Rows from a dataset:
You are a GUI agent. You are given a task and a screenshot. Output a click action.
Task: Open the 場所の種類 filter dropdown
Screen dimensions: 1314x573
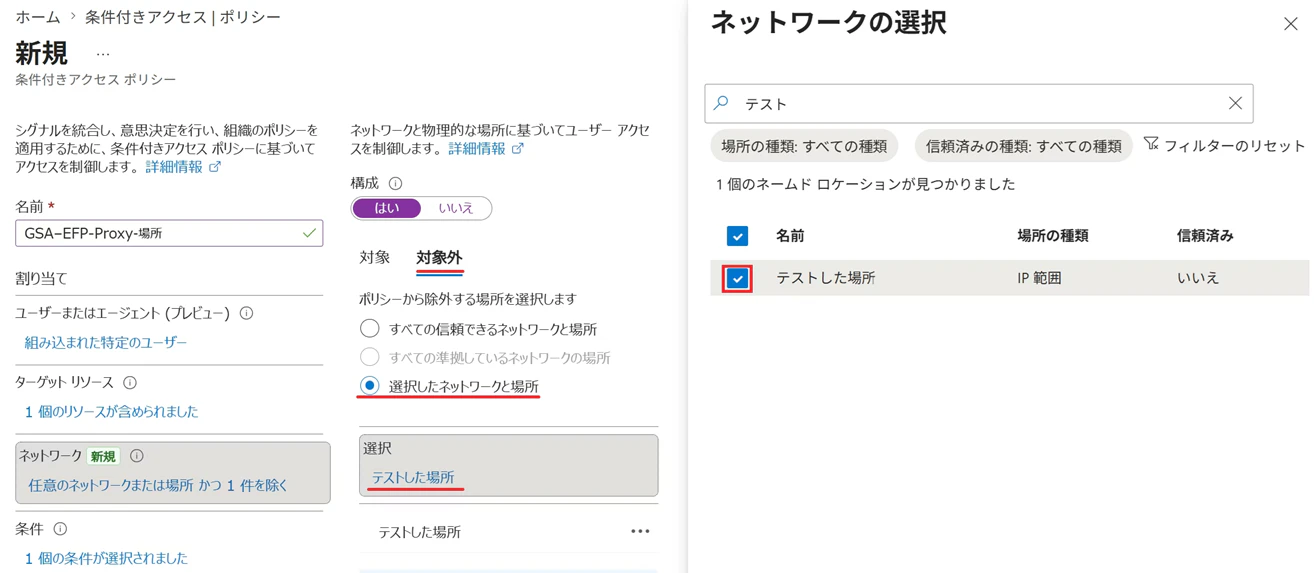click(x=804, y=146)
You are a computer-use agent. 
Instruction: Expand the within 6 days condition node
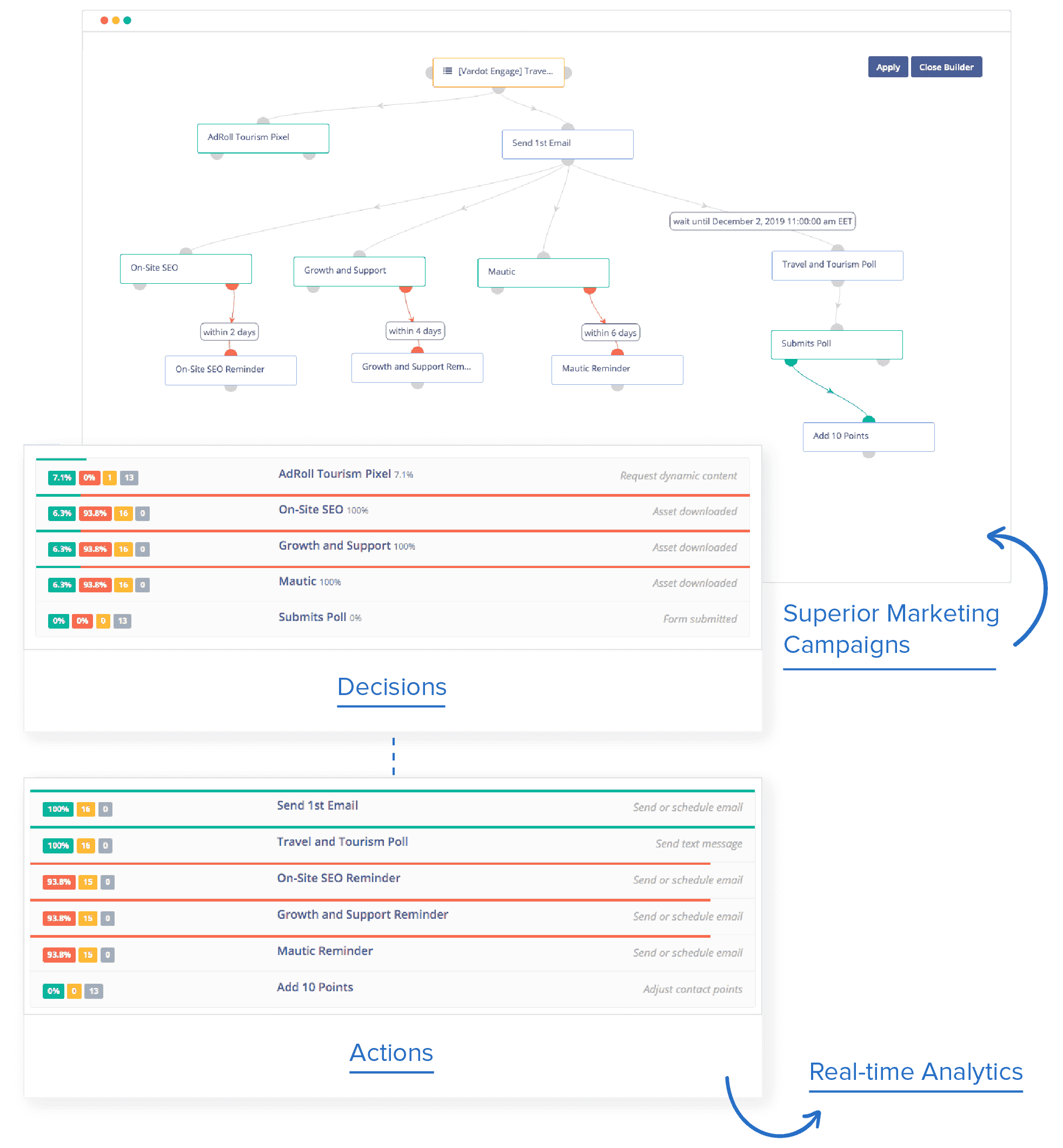612,328
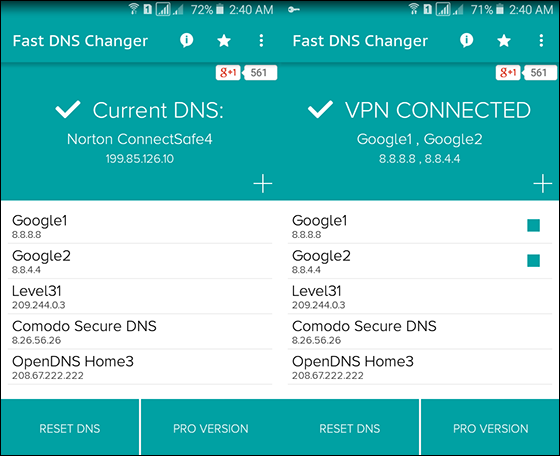Click the Google +1 button on left screen
Screen dimensions: 560x456
point(228,72)
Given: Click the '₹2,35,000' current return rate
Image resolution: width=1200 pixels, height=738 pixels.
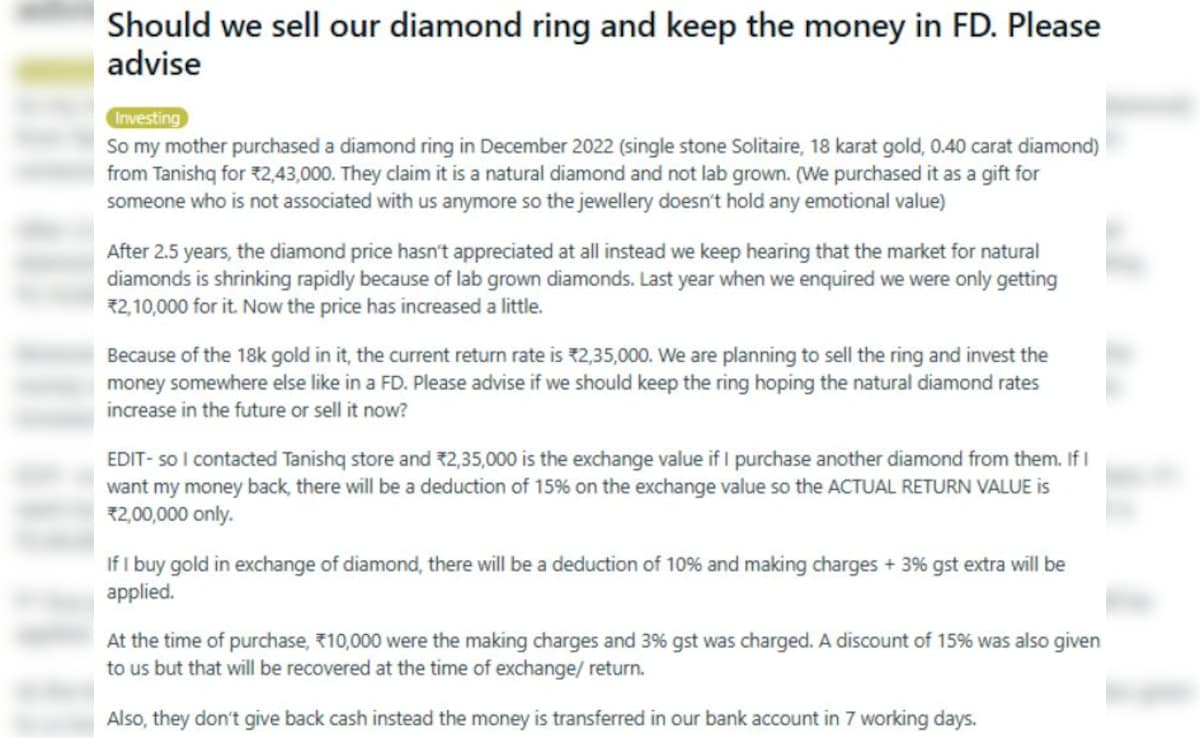Looking at the screenshot, I should 609,355.
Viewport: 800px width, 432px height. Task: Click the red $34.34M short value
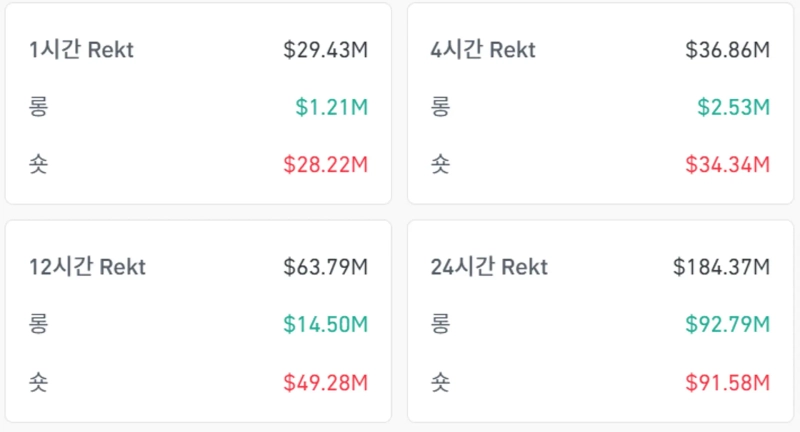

WORK TO BE COMPLETED —
Render the items above as a Markdown table with the columns "Row" and "Text," giving each nonblank line its own numbered row and leaving out the pictures.

SOLUTION BELOW —
| Row | Text |
|---|---|
| 1 | You are a GUI agent. You are given a task and a screenshot. Output a click action. |
| 2 | Task: Open the 場所の種類 filter dropdown |
| 3 | Screen dimensions: 1314x573 |
| 4 | click(x=804, y=146) |
| 5 | You are a computer-use agent.  |
| 6 | Instruction: Expand the within 6 days condition node |
| 7 | 612,328 |
| 8 | Click the Google +1 button on left screen |
| 9 | Screen dimensions: 560x456 |
| 10 | point(228,72) |
| 11 | Given: Click the '₹2,35,000' current return rate |
| 12 | Image resolution: width=1200 pixels, height=738 pixels. |
| 13 | Looking at the screenshot, I should 609,355. |
| 14 | Viewport: 800px width, 432px height. Task: Click the red $34.34M short value |